GIVEN INFORMATION -
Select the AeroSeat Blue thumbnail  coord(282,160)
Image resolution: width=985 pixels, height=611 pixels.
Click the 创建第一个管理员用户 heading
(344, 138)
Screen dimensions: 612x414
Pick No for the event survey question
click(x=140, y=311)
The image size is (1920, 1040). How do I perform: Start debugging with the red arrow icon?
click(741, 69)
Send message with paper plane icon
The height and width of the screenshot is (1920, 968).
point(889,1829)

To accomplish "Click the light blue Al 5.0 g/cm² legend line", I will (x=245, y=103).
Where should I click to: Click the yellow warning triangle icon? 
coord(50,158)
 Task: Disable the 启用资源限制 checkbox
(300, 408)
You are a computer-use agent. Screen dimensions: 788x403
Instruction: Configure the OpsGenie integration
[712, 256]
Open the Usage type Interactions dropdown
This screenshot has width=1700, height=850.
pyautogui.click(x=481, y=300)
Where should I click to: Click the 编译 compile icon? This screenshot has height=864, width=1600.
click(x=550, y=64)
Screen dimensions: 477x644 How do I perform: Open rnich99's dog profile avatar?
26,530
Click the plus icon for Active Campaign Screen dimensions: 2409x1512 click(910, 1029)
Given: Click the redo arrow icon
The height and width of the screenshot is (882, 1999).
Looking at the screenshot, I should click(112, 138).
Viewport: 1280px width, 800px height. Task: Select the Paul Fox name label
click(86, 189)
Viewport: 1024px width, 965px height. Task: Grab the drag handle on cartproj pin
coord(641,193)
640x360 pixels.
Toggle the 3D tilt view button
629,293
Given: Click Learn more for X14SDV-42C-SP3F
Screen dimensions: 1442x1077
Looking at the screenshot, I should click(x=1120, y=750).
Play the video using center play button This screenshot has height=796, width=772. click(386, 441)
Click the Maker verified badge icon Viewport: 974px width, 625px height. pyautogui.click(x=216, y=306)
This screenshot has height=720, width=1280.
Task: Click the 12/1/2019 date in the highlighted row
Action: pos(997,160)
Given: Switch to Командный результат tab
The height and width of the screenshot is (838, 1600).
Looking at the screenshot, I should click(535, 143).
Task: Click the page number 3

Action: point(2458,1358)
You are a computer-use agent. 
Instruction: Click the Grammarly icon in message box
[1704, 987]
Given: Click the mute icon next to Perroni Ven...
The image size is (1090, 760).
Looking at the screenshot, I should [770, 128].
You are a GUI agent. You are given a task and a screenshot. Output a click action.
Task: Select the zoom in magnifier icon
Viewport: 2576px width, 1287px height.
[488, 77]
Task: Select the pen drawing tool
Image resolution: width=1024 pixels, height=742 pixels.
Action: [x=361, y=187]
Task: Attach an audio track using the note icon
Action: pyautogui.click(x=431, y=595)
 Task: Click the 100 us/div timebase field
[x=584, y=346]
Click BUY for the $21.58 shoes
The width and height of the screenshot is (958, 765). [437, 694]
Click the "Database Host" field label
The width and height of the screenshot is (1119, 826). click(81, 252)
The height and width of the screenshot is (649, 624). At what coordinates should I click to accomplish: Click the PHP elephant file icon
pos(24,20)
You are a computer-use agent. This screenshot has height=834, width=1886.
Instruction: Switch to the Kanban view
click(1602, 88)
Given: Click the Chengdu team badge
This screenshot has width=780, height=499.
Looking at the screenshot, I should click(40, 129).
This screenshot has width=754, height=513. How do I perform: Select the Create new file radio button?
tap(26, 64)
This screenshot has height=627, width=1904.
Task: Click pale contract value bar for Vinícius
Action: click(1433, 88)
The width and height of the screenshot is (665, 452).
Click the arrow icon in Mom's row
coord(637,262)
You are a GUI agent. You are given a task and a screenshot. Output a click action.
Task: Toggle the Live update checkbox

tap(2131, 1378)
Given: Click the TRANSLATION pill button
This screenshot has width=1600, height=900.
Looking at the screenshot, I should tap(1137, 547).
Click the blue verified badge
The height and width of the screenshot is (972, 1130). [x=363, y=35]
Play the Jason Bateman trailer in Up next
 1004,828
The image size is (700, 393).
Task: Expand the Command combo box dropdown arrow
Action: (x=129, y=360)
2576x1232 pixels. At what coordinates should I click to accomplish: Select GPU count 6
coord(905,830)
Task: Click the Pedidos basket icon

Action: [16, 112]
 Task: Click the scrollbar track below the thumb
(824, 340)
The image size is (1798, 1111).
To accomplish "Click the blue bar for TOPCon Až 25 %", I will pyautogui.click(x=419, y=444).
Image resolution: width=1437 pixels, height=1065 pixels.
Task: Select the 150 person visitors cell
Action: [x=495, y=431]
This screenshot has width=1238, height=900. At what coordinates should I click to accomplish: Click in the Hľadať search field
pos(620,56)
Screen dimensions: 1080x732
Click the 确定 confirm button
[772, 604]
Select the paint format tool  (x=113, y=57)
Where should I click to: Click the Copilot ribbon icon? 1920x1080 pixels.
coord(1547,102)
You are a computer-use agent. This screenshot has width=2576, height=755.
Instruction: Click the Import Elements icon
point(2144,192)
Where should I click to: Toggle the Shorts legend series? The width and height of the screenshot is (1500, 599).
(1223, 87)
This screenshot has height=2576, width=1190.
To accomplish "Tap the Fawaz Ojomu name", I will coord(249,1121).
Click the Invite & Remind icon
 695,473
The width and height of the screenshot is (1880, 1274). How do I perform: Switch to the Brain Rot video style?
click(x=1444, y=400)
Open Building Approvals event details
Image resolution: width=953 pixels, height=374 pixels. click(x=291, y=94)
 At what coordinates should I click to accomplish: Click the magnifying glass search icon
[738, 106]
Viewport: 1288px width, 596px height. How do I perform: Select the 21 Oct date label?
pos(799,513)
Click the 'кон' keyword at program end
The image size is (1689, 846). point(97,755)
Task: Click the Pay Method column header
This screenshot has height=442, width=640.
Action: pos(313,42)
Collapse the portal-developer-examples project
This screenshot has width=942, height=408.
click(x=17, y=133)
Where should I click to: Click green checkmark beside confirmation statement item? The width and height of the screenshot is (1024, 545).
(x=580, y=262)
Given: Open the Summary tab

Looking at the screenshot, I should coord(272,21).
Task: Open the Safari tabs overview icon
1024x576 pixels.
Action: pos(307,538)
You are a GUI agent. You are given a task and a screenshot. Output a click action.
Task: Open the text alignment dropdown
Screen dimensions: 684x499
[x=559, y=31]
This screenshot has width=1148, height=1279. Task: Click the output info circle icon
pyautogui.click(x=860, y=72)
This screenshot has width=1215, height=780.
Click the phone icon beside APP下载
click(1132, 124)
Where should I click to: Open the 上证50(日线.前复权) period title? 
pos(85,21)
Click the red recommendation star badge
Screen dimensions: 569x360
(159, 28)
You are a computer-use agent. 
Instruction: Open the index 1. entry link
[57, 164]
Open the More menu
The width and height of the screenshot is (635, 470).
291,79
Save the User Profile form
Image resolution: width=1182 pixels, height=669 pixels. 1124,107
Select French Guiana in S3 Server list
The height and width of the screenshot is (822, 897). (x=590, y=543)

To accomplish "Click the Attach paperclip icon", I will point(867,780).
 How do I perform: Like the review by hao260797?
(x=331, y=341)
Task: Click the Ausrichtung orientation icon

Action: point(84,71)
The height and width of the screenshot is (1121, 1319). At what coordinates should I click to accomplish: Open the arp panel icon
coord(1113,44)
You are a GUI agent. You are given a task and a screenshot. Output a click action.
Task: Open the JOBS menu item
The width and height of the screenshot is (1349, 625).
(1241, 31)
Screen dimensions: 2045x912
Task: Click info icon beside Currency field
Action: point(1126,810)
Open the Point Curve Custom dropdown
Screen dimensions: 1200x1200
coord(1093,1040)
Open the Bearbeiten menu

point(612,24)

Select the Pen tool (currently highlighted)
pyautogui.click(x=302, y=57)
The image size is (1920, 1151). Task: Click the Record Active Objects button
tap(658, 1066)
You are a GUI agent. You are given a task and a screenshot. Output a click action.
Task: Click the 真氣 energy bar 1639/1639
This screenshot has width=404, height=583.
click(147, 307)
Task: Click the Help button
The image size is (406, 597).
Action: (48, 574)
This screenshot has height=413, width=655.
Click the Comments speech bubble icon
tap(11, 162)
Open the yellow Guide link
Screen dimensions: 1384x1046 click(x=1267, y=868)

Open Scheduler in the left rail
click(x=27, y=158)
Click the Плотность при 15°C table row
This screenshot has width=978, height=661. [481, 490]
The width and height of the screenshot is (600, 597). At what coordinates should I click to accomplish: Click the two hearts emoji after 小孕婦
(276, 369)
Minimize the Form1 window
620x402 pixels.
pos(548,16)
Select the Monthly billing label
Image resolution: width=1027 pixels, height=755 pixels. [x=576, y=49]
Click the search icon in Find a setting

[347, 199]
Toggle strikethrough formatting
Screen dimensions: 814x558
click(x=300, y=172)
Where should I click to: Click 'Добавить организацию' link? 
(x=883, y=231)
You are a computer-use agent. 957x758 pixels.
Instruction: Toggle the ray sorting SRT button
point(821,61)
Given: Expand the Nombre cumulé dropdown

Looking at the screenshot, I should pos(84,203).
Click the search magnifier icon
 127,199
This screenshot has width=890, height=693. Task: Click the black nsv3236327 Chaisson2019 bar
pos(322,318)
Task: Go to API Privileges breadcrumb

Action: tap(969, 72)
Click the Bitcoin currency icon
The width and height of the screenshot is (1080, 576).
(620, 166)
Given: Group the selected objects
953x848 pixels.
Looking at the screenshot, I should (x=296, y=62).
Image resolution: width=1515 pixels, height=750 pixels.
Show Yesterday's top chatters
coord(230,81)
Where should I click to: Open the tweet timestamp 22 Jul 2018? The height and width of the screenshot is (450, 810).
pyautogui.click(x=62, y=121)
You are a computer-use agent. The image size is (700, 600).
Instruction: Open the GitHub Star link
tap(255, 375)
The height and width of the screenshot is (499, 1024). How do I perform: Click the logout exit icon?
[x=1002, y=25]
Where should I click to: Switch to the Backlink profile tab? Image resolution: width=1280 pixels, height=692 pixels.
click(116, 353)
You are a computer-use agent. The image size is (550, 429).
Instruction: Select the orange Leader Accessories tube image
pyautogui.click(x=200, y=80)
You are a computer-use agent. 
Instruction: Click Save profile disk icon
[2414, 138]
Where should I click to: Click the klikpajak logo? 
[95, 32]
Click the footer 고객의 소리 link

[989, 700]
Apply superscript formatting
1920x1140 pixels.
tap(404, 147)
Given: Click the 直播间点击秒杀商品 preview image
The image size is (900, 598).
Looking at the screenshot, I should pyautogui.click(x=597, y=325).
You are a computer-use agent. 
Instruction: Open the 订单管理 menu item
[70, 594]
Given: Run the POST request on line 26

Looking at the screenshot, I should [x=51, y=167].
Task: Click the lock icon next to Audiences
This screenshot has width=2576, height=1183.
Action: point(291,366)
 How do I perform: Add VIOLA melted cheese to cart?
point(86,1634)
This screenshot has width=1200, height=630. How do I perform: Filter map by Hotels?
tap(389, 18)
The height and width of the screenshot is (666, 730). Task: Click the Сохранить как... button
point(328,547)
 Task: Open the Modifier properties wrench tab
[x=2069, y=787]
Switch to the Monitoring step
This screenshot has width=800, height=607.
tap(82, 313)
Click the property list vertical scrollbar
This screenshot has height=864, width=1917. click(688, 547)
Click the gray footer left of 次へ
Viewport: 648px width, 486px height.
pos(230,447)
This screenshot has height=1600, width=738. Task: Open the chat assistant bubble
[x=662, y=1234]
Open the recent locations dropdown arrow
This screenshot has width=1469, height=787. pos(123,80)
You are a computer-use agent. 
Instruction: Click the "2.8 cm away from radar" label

STATED EXERCISE -
Copy the items word for word, from the first line through the line that contains "will (x=245, y=103).".

TASK RESPONSE -
Select the AeroSeat Blue thumbnail  coord(282,160)
Image resolution: width=985 pixels, height=611 pixels.
Click the 创建第一个管理员用户 heading
(344, 138)
Screen dimensions: 612x414
Pick No for the event survey question
click(x=140, y=311)
The image size is (1920, 1040). How do I perform: Start debugging with the red arrow icon?
click(741, 69)
Send message with paper plane icon
The height and width of the screenshot is (1920, 968).
point(889,1829)

To accomplish "Click the light blue Al 5.0 g/cm² legend line", I will (x=245, y=103).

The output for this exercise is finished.